Mail Archives: djgpp-workers/2000/03/15/10:44:34
On Wed, 15 Mar 2000, Hans-Bernhard Broeker wrote:
> > Perhaps, it would be preferable, to print "nan(unnormal)" for the
> > unnormal case, to be std conform.
>
> *If* an unnormal is a NaN, yes.
How can one tell? If the standard doesn't define what is a NaN (as I
think it doesn't), then the answer is platform-dependent, and we are
back to the Intel manuals which define this.

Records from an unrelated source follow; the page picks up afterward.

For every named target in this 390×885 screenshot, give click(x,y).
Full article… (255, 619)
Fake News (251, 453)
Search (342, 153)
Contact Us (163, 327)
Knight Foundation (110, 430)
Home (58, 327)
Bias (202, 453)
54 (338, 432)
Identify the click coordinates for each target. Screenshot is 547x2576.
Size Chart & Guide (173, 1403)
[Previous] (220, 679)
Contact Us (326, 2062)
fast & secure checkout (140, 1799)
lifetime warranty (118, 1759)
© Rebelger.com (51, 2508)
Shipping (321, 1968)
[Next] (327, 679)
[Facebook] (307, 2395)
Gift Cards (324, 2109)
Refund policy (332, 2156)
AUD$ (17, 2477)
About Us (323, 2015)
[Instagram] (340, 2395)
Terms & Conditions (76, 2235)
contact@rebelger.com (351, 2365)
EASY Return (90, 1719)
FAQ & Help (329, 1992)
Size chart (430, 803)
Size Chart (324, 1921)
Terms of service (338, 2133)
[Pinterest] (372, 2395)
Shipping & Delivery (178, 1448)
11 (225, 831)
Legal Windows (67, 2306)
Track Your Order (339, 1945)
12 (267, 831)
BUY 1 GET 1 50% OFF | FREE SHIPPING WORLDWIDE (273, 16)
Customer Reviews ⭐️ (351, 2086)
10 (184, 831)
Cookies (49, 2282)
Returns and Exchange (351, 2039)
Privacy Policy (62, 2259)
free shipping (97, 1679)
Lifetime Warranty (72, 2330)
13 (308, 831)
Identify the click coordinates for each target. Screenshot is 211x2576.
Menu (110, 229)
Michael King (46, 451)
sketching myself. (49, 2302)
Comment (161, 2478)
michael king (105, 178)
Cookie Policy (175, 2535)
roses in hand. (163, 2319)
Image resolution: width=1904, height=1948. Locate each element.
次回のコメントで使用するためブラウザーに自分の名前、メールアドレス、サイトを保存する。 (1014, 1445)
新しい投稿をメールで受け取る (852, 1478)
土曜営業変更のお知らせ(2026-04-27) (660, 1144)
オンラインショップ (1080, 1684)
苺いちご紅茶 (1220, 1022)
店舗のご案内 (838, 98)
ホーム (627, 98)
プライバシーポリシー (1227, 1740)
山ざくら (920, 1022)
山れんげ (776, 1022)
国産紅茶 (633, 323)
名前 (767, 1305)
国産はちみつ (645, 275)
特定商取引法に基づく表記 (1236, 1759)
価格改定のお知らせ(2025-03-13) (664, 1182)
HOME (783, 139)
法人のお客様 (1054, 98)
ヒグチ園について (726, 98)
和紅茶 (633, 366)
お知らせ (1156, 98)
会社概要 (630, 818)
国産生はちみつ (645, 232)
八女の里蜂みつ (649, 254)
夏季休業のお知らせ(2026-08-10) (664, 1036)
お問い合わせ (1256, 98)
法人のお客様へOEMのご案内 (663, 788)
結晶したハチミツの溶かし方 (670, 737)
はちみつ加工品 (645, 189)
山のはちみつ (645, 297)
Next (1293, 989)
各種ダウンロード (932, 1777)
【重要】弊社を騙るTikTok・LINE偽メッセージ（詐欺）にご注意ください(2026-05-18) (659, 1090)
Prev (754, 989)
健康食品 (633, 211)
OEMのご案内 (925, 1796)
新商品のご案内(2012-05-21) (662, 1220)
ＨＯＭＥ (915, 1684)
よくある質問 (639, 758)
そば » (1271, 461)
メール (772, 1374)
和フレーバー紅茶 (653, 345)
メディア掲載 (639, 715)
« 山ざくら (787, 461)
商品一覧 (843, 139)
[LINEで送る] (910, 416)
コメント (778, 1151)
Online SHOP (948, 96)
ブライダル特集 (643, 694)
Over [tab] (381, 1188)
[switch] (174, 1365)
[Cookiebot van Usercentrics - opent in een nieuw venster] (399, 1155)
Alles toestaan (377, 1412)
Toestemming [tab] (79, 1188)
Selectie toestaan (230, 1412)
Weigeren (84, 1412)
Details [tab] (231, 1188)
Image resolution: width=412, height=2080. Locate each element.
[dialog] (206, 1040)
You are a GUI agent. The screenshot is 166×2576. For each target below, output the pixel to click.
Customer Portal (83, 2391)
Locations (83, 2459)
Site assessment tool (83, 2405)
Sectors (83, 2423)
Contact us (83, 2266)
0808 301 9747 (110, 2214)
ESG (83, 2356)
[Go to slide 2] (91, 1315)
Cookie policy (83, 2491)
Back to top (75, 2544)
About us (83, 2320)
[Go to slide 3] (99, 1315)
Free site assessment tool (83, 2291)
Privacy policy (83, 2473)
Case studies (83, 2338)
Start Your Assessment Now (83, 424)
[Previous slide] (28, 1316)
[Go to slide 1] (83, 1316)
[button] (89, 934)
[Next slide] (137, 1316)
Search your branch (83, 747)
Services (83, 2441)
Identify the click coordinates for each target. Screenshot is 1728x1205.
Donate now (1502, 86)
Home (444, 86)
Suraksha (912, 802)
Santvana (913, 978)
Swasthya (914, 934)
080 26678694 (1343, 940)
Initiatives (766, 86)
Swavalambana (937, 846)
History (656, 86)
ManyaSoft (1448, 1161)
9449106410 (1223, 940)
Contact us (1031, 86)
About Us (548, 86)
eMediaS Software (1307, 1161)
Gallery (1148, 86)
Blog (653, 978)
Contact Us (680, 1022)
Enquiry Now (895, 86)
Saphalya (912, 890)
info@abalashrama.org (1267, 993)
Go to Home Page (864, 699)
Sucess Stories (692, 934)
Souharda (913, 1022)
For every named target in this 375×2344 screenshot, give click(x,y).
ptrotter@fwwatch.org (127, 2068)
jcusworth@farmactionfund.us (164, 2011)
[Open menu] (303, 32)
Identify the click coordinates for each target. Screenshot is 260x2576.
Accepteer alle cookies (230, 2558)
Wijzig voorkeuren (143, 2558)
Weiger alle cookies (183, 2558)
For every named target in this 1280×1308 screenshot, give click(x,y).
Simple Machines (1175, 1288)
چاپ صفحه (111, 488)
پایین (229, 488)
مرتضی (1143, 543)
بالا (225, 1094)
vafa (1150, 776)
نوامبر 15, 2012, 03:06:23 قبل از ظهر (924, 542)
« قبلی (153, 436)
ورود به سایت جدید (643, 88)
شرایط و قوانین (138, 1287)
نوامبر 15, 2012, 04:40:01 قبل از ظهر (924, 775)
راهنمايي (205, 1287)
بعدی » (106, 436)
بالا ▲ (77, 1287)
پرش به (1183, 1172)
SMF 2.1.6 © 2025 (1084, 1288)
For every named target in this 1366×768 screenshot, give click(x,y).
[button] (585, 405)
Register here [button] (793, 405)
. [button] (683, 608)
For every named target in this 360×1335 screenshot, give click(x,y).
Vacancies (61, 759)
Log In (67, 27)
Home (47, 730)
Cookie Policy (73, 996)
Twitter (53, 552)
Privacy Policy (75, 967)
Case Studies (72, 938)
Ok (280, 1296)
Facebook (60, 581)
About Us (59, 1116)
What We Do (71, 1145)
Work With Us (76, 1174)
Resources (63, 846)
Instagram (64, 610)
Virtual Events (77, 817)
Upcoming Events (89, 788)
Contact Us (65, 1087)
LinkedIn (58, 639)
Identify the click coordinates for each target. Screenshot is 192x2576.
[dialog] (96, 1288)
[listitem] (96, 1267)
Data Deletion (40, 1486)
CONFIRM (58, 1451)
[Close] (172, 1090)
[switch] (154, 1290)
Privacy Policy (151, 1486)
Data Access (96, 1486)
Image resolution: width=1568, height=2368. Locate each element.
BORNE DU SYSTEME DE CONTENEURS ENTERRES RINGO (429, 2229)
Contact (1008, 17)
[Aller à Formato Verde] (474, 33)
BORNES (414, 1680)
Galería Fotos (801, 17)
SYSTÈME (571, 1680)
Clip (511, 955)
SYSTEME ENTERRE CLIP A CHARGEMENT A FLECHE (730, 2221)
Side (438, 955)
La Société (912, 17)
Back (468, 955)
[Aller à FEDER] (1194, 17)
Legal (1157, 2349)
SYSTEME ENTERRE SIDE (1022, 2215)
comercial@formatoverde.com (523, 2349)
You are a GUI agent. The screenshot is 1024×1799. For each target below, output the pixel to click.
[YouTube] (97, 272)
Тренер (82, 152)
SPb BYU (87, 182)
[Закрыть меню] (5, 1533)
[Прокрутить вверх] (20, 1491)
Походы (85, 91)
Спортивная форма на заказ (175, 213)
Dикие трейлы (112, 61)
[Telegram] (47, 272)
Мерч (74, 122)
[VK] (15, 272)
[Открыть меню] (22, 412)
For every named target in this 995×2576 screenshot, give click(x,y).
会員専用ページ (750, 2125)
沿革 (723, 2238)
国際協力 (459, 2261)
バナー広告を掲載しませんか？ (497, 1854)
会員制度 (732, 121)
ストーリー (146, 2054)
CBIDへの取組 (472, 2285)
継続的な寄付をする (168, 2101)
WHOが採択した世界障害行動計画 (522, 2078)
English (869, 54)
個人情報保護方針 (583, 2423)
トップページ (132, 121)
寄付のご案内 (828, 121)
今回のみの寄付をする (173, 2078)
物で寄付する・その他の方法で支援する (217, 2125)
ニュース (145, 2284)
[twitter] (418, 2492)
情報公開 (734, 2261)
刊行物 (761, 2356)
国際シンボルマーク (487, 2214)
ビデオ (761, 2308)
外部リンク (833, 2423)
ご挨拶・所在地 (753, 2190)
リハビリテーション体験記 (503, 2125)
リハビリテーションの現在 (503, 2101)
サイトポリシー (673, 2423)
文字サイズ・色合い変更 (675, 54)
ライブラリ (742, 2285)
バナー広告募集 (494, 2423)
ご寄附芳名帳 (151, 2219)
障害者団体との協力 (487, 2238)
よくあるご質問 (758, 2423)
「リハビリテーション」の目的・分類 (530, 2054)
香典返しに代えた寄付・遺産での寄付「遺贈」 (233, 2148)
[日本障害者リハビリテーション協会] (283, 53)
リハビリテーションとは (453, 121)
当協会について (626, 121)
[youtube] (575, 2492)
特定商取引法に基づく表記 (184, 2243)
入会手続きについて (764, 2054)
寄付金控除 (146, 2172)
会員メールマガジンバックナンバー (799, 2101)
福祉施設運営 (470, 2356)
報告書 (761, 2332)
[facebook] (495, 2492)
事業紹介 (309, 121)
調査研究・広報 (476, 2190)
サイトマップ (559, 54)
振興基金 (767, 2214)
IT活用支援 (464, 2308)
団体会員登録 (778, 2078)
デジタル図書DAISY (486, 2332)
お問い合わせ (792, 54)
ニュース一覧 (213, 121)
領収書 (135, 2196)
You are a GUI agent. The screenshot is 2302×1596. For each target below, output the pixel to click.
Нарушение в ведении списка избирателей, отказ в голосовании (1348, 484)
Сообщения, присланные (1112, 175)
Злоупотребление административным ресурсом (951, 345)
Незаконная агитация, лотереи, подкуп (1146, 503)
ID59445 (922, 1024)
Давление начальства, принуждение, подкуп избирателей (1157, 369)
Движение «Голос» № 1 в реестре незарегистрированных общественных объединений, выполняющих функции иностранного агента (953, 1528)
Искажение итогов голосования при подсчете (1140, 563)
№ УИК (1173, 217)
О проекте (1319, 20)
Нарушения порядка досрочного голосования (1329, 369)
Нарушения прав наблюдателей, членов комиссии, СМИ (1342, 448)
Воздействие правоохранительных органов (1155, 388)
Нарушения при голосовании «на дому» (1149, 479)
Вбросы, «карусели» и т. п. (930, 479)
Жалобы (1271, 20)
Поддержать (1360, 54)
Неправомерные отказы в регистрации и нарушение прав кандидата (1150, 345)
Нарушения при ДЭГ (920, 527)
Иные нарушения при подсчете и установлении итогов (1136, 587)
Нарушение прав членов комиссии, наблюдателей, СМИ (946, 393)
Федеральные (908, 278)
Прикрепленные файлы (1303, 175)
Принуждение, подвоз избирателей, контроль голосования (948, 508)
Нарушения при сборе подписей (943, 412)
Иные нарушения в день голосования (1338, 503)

> The question still hovering in my head
> would then be what the difference is between a subnormal (supposed to be
> detectable by C99 functions) and an unnormal (mentioned nowhere in the
> whole draft). I remember having discussed this before, on this list, but
> not the details...
Let me remind you. Unnormal (a name I picked up from Robert Hummel's
superb "The Processor and Coprocessor" book) is a denormal with a biased
exponent greater than zero. In other words, it's a long double number
whose mantissa's MSB is zero, but whose unbiased exponent is greater than
the minimum supported exponent.
> Subnormals as defined by C99 are fp numbers with smallest possible
> exponent, and a mantissa smaller than 0.5 (i.e. no leading one-bit). These
> can only happen for 'long double', indeed, as the other formats use a
> hidden leading one-bit for the mantissa.
Likewise for the unnormal: it can only happen for a long double.